**HOW TO COMPLETE THIS TASK**
Repeat, without any change, the entries presented below.

**Collected data**

<<<<

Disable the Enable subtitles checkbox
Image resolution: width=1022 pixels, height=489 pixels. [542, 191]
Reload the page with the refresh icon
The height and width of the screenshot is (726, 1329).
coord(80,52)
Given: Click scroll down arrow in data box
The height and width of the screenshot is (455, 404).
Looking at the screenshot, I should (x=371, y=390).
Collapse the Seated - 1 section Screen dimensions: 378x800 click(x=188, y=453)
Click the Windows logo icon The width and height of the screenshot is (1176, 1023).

>>>>

**FINISHED EXERCISE**
Disable the Enable subtitles checkbox
Image resolution: width=1022 pixels, height=489 pixels. [542, 191]
Reload the page with the refresh icon
The height and width of the screenshot is (726, 1329).
coord(80,52)
Given: Click scroll down arrow in data box
The height and width of the screenshot is (455, 404).
Looking at the screenshot, I should (x=371, y=390).
Collapse the Seated - 1 section Screen dimensions: 378x800 click(x=188, y=453)
Click the Windows logo icon The width and height of the screenshot is (1176, 1023).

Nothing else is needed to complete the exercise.